Report every line in the entries that contains the string "Instruction", matching case exactly.

§ Records provided:
start

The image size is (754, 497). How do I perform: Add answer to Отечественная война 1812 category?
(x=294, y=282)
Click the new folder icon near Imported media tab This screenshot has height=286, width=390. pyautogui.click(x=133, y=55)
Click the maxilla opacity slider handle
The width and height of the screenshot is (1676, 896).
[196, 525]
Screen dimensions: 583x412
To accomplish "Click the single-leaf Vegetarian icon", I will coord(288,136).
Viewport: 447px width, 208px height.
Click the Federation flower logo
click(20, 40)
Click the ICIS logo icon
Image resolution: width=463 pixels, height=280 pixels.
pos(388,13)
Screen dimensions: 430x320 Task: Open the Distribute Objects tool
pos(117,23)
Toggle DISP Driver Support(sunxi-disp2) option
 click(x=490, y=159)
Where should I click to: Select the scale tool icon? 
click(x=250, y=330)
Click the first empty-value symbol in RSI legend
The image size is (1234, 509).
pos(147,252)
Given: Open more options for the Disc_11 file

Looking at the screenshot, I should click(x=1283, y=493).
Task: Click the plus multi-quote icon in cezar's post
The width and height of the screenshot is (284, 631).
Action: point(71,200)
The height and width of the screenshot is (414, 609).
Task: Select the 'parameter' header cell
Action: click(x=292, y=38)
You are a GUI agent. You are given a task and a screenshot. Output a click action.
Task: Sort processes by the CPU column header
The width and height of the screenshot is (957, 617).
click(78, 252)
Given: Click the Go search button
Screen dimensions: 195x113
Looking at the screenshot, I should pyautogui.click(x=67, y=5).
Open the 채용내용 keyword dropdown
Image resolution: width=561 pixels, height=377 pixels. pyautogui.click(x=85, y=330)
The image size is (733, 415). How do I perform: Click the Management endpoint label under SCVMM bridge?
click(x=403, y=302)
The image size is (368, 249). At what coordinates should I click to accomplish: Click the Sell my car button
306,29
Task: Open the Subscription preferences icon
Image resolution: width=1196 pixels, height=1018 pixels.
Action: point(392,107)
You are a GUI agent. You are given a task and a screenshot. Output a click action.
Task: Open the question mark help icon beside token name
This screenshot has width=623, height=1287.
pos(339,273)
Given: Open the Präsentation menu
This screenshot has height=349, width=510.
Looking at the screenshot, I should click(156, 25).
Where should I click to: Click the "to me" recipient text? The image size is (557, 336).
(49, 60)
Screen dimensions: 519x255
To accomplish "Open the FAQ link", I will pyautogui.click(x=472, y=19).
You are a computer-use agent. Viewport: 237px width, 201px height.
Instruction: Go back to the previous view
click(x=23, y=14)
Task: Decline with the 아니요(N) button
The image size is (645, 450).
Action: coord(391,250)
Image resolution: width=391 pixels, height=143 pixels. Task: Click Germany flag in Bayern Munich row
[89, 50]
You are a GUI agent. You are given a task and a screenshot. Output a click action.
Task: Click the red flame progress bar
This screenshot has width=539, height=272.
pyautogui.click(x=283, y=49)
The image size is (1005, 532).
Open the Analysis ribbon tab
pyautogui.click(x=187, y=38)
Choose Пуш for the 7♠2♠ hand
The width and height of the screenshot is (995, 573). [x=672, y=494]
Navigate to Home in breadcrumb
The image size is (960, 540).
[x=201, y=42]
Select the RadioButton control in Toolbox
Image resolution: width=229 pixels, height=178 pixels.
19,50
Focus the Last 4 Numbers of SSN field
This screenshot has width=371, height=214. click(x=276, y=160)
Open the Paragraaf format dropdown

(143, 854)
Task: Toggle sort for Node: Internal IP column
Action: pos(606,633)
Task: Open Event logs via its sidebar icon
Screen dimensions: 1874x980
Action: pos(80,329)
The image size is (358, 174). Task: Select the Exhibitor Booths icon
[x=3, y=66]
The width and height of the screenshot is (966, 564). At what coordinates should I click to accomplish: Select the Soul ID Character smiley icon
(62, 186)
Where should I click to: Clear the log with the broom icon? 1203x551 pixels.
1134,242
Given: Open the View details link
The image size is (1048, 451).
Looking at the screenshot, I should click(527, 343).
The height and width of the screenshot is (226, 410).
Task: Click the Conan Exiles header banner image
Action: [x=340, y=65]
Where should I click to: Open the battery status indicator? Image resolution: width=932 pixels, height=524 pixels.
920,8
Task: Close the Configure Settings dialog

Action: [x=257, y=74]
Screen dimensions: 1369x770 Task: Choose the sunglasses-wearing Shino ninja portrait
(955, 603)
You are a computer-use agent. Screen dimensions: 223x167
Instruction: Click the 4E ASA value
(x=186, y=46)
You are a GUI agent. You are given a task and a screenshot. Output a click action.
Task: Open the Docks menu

end

§ Problem solution:
Instruction: Go back to the previous view
Instruction: Click the 4E ASA value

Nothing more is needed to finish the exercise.